Teamsters Join Coalition Against HQ2 As Amazon Doubles Down On Anti-Union Stance

Teamsters Join Coalition Against HQ2 As Amazon Doubles Down On Anti-Union Stance

“It’s a cold day in New York,” Stuart Applebaum told a crowd of shivering protesters that included members of Make the Road, the Tech Workers Coalition, the Democratic Socialists of America, Desis Rising Up and Moving, and the group he presides over, the Retail Wholesale and Department Store Union, “but it’s not as cold as Jeff Bezos’s heart.”
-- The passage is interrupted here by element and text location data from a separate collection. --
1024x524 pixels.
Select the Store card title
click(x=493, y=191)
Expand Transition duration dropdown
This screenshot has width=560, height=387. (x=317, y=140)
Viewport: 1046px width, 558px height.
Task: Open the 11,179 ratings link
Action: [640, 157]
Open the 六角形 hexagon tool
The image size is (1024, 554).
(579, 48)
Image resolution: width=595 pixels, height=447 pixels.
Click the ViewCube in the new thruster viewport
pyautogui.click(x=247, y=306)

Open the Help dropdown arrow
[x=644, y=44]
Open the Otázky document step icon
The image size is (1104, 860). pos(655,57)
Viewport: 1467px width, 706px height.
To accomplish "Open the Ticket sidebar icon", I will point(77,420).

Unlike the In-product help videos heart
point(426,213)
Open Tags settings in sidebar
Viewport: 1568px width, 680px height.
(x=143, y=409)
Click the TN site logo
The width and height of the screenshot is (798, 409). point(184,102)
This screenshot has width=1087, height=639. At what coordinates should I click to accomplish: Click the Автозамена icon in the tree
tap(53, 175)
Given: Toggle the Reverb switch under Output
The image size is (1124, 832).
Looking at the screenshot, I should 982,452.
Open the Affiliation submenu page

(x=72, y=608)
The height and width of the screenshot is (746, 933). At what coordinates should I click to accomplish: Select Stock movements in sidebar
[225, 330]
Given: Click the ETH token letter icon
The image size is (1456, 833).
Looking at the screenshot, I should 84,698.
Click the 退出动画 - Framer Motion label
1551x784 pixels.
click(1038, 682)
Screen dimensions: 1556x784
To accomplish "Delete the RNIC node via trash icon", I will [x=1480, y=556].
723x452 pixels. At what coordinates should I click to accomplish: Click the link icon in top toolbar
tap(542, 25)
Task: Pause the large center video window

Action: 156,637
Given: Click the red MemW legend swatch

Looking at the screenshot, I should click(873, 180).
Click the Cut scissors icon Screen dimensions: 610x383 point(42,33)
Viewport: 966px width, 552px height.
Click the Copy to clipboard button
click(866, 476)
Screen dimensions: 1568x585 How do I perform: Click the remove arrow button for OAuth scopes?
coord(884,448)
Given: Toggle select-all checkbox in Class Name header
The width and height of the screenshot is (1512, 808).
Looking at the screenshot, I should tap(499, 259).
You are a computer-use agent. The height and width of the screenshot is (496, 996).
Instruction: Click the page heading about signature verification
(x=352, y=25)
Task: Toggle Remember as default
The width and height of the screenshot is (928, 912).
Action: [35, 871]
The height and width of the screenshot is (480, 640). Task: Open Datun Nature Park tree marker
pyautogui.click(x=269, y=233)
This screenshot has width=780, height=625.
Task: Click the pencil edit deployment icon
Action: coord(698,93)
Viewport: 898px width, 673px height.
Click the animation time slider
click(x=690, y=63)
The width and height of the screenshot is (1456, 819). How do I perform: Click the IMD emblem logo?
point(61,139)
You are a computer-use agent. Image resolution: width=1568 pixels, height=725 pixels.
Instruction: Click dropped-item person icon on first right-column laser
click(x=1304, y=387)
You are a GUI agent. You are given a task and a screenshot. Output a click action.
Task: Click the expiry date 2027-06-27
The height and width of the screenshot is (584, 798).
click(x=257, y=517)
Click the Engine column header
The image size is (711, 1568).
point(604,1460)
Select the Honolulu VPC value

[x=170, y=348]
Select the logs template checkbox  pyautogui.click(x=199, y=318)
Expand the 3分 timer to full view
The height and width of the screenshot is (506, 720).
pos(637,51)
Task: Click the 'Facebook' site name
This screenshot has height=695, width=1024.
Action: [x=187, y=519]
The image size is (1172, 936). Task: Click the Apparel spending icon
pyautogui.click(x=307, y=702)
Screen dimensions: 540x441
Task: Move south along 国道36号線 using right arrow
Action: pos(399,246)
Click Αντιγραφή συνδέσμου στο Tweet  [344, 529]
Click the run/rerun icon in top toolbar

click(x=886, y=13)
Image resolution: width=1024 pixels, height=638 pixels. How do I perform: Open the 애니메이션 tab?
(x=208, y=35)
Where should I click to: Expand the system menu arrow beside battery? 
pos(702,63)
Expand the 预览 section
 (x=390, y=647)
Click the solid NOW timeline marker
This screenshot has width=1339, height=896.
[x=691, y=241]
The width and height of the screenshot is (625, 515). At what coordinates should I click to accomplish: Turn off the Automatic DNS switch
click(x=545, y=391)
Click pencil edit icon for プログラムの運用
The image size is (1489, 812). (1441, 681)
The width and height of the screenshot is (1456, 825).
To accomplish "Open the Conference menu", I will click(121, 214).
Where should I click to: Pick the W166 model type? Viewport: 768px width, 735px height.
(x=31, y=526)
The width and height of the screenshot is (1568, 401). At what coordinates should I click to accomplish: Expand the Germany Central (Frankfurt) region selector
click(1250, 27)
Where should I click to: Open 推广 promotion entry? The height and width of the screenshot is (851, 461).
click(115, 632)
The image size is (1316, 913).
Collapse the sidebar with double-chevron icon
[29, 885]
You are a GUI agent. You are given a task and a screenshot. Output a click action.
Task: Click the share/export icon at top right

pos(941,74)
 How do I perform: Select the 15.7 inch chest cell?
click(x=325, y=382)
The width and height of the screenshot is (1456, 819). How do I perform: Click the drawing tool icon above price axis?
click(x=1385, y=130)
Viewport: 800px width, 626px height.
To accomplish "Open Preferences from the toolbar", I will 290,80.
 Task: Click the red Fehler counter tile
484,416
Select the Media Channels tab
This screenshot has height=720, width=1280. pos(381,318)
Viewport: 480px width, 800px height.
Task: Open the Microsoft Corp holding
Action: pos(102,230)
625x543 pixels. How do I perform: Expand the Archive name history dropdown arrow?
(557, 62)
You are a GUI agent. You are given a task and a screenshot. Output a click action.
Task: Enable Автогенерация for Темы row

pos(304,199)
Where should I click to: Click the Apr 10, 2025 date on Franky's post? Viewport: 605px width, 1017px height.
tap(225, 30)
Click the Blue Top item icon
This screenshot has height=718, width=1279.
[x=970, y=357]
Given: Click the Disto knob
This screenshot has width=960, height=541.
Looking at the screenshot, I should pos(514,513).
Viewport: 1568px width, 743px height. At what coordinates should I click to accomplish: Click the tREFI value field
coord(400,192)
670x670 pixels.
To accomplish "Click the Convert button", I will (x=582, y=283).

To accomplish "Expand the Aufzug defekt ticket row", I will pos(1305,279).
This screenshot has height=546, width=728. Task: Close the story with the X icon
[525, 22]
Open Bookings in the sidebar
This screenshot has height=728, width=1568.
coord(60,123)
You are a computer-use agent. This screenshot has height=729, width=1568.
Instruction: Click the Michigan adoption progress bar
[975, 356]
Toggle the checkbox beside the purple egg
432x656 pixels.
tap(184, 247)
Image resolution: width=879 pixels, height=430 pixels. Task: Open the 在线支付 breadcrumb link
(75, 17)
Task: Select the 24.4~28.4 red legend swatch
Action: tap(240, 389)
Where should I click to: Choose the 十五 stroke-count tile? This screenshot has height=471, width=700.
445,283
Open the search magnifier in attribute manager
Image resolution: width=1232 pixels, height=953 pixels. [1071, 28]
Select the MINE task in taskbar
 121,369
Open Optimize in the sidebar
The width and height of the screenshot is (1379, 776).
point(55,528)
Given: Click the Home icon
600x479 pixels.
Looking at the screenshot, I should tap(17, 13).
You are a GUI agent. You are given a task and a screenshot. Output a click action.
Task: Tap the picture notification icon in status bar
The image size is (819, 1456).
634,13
The occasion was the second city council hearing regarding Amazon’s plans to place a headquarters in Long Island City, Queens. These sessions are fast becoming a pastime for workers and elected officials alike to air their many grievances against one of the most valuable companies, and despite less than ideal weather, the crowd opposing HQ2 seems to only grow.

“Amazon wants to plant its flag in New York City—the most progressive city in the country—and they’re coming in here with this atrocious, atrocious labour history and think it’s business as usual. I’ve got a story to tell them: That’s not gonna happen here,” George Miranda, an international vice president at large with the Teamsters, said on behalf of the 1.4 million-member union.

“Either they sit down with us and resolve this problem or they’re gonna have a hell of a problem with us here in New York City,” he added.

Today’s hearing inside City Hall, which was intended to focus on the economic impacts of the HQ2 proposal, was no less forceful than the unions themselves in painting New York as a stronghold for workers’ rights, with many council members sharing their own or their family members’ experiences as part of organised labour. This reaction was mainly due to an incendiary response given by Amazon VP of Public Policy Brian Huseman, who was representing the company at the hearing.

“Would you agree to neutrality if workers wanted to unionize?” City Council Speaker Corey Johnson asked — a question he had asked and which the company’s reps had dodged at the previous hearing in December. Huseman’s response: “No sir, we wouldn’t.”

“It’s very tough for me to support this given the fact that all we’re really asking you to do […] is just to stay neutral,” Council Member Barry Grodenchik told Huseman with audible disappointment. “You could be like Switzerland. It pains me that I can’t get that out of you.”

Answers to inquiries about the actual economic figures and impacts were, for the most part, as unsatisfactory as they were during the prior hearing. Doubt was cast as to the provenance of the touted 9-to-1 return on investment figure repeatedly touted by New York Governor Andrew Cuomo, as the REMI study on which it appears to be based was paid for by the state itself.

(It’s possible the figure is derived from other information as well, but a public records request for such studies, filed to the Governor’s Office by Gizmodo, has not yet produced responsive documents.)

Council Members Corey Johnson and Jimmy van Bramer both criticised the REMI study for investigating potential windfalls for the state and city while calculating few, if any, of the incurred costs ranging from expanded infrastructure to damage to local businesses. Despite New York City already “winning” the HQ contest—which Johnson called “vulture monopolistic capitalism at its worst” — according to President and CEO of Economic Development Corporation James Patchett, a comprehensive study will be undertaken in the future.

Previous rallies — like one sponsored by the Retail, Wholesale and Department Store Union where Seattle council members warned what would befall New York if it welcomed Amazon with open arms as their city had — suggested some strategies to undermine the deal. But with Amazon’s bluntly anti-union stance clearly striking a nerve among the council, Council Member van Bramer shifted tactics to suggest Mayor Bill de Blasio, who has repeatedly spoken out for the rights of workers, use the Amazon deal’s opt-out clause as leverage to force Bezos’s company to assent to a more union-friendly stance (or risk the public embarrassment of being told to take a hike.)

“Does the Mayor of the City of New York, today, have the ability to say to Amazon that ‘So long as you work with ICE, and so long as you remain anti-union, we will revoke and renege on this agreement at this point’?” van Bramer asked. Pratchett’s forgone reply was that, as it relates to the HQ2 deal, Bill de Blasio “has the authority to make whatever decisions he wants at any given time.”

While Amazon has attempted a charm offensive — filling the mailboxes of Long Island City residents with mailers which read “Happy New Year from your future neighbours,” and the inboxes of reporters with press releases promising New York education initiatives that will net a whopping 30 jobs — the hearings have largely been an opportunity for the corporation to plummet into the deep ideological chasm that separates those who favour of the deal and those it’s likely to impact.

“We don’t really build campuses, we build neighbourhoods,” Holly Sullivan, Amazon’s head of economic development, told the council to laughter from the audience. Western Queens already has a neighbourhood that nearly 70,000 people live in. With every word it’s increasingly clear what Amazon is actually looking to build is a company town.